Search the records for the string "Locate" and copy every line in which it appears.

■ Data supplied:
········
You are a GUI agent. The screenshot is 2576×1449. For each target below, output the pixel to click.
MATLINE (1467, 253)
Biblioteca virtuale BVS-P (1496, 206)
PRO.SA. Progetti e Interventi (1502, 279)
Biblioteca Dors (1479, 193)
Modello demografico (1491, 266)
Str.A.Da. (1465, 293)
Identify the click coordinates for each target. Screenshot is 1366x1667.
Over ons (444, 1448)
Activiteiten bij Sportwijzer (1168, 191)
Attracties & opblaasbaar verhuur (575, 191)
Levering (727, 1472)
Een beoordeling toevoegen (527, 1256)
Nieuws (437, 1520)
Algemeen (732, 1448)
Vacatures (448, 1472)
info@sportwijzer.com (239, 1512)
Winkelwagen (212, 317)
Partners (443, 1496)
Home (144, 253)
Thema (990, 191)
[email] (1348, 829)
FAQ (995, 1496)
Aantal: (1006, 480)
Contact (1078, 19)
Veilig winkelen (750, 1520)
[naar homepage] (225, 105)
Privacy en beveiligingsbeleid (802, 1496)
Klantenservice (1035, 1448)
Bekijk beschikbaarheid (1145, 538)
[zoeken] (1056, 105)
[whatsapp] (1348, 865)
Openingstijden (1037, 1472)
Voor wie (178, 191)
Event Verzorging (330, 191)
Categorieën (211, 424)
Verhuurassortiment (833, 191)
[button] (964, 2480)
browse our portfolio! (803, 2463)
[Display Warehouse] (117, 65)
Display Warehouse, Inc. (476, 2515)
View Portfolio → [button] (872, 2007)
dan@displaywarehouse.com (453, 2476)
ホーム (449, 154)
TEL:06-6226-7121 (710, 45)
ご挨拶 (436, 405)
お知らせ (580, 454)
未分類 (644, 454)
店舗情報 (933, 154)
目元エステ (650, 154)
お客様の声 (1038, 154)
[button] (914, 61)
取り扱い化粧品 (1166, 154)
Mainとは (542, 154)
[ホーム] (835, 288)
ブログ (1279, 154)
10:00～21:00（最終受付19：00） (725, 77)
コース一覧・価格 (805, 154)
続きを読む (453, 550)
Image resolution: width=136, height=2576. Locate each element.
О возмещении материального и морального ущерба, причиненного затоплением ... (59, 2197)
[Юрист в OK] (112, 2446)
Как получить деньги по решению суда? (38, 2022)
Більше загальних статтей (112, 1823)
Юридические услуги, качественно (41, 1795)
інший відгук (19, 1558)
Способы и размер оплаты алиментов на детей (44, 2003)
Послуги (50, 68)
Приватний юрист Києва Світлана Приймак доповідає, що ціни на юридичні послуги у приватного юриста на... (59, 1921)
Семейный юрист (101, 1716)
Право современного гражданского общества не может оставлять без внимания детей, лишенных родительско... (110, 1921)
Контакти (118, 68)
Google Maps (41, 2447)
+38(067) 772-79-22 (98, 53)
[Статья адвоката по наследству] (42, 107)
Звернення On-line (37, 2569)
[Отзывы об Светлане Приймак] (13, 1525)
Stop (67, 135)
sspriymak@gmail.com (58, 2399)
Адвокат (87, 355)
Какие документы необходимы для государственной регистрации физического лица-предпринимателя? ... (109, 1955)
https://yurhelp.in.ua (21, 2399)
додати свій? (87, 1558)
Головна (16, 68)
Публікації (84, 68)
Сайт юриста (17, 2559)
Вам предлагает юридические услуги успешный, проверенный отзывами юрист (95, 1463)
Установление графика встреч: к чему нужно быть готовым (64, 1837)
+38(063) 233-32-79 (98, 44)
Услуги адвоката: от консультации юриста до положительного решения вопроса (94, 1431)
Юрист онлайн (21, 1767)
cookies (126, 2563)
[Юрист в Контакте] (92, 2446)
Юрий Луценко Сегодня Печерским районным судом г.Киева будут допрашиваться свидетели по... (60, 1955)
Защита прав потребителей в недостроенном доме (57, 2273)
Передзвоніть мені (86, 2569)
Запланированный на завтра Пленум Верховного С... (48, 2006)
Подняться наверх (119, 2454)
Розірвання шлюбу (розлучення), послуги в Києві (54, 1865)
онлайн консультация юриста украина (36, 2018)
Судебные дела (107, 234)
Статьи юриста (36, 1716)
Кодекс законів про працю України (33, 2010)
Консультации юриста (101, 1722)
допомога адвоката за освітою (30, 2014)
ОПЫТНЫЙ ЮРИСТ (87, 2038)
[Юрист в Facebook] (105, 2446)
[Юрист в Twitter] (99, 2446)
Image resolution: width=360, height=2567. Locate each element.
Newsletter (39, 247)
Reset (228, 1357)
········
■ Task response:
Image resolution: width=136, height=2576. Locate each element.
Image resolution: width=360, height=2567. Locate each element.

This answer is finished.